7 When he (David) is tried, let him (David) be found guilty;
let his (David’s) prayer be counted as sin.
Then comes the prayer the wicked enemies of David used against David which Mr. Perdue wants the faithful to use against Barack Obama:
8 May his (David’s/Obama’s) days be few;
may another seize his (David’s/Obama’s) position.
The real joke here is that the prayer Mr. Perdue quotes and urges his listeners to pray against President Obama is not a prayer the Bible endorses or in any way promotes. This is a bit like urging Americans to use a prayer prayed by warriors of ISIL to pray against the President of the US. David never prayed the prayer of Psalm 109:8. David quotes this prayer that was used against him by his “accusers,” who David says,
speak evil against my life. (Psalm 109:20)
The “bad guy” in this prayer is not the one against whom the prayer is used, but the ones who pray that “his days may be few.” The whole point of David’s prayer in Psalm 109 is that David is asking God that those who use this prayer may
be put to shame… 29 May my accusers be clothed with dishonour;
may they be wrapped in their own shame as in a mantle. (Psalm 109:28b,29)
When we use a bible verse, it is important to consider the context in which the verse appears.
The shame attacked in Psalm 109 is the shame of those who would use the prayer of Psalm 109:8 to attack their duly appointed leader.
If Mr.

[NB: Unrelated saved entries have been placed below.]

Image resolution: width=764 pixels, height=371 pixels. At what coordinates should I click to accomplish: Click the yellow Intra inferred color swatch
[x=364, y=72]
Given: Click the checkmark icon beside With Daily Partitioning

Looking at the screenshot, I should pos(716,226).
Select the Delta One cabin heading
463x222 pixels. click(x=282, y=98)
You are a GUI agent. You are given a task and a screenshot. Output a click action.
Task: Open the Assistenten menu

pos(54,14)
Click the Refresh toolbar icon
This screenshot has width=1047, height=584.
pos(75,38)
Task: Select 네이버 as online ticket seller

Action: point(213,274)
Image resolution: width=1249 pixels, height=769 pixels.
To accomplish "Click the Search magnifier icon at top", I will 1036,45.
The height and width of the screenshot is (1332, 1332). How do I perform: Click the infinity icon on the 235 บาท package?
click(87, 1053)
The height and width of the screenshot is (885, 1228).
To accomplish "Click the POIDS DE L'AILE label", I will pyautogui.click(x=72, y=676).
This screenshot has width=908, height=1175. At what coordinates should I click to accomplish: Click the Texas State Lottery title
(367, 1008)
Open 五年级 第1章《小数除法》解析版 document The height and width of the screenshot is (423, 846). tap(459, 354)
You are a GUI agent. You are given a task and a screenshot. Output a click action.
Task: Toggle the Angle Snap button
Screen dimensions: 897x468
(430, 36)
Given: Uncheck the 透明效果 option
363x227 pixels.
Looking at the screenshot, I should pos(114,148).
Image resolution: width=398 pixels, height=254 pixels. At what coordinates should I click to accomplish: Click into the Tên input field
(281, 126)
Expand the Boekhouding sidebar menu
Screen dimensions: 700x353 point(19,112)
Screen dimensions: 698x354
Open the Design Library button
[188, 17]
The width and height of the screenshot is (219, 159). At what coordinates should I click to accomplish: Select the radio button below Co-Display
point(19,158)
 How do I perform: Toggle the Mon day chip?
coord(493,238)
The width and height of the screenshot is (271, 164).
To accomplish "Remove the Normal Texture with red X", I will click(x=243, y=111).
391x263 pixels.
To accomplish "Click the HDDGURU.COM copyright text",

Perdue really wants to use the Bible as a guide to pray for President Obama, perhaps he might choose I Timothy 2:1,2 which urges believers,
First of all, then, I urge that supplications, prayers, intercessions, and thanksgivings should be made for everyone, 2for kings and all who are in high positions, so that we may lead a quiet and peaceable life in all godliness and dignity.
If Sen. Perdue is looking for a biblical attitude towards those in positions of leadership in the government, perhaps he might meditate for a time on Romans 13 in which Paul encourages his audience to,
Let every person be subject to the governing authorities; for there is no authority except from God, and those authorities that exist have been instituted by God.2whoever resists authority resists what God has appointed, and those who resist will incur judgement. 3For rulers are not a terror to good conduct, but to bad. … 4for it is God’s servant for your good. … 5Therefore one must be subject, not only because of wrath but also because of conscience. 6For the same reason you also pay taxes, for the authorities are God’s servants, busy with this very thing. 7Pay to all what is due to them—taxes to whom taxes are due, revenue to whom revenue is due, respect to whom respect is due, honour to whom honour is due. (Romans 13:1-7)
It is a curious world when, at the same conference in which Mr. Perdue urged that the prayer of the “wicked” be used against Obama, organizer Ralph Reed, also urged the gathering to embrace Donald Trump as their nominee because,
Unlike a lot of our friends on the other side, we’re not looking for a political messiah, because we already have a messiah. We understand that perfection is not the measure that should be applied. … Because in all of recorded history there has only been one perfect person, and he wasn’t a candidate, and he wasn’t a political figure. His name was Jesus Christ.
The world is turning in strange gyrations.
Anyone claiming to”have a messiah” named Jesus, needs to be clear that, before anything else, this messiah calls all people to live in love. Jesus showed the way of kindness, compassion, and concern for the well-being of all people. Jesus never asked anyone to use a prayer of the “wicked” against God’s anointed.